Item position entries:
★ ★ ★ ★ ★

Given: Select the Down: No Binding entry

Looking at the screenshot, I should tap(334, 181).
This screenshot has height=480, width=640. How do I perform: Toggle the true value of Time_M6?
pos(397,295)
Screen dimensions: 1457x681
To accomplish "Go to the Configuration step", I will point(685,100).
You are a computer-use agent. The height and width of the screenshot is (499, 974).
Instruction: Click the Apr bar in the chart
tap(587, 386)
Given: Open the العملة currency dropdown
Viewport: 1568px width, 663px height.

★ ★ ★ ★ ★

GIVEN INSTRUCTION. Rewrite all of the rows above, switching "Given" to "Task" and leaving everything else as it is.

SOLUTION FOR THIS TASK.
Task: Select the Down: No Binding entry

Looking at the screenshot, I should tap(334, 181).
This screenshot has height=480, width=640. How do I perform: Toggle the true value of Time_M6?
pos(397,295)
Screen dimensions: 1457x681
To accomplish "Go to the Configuration step", I will point(685,100).
You are a computer-use agent. The height and width of the screenshot is (499, 974).
Instruction: Click the Apr bar in the chart
tap(587, 386)
Task: Open the العملة currency dropdown
Viewport: 1568px width, 663px height.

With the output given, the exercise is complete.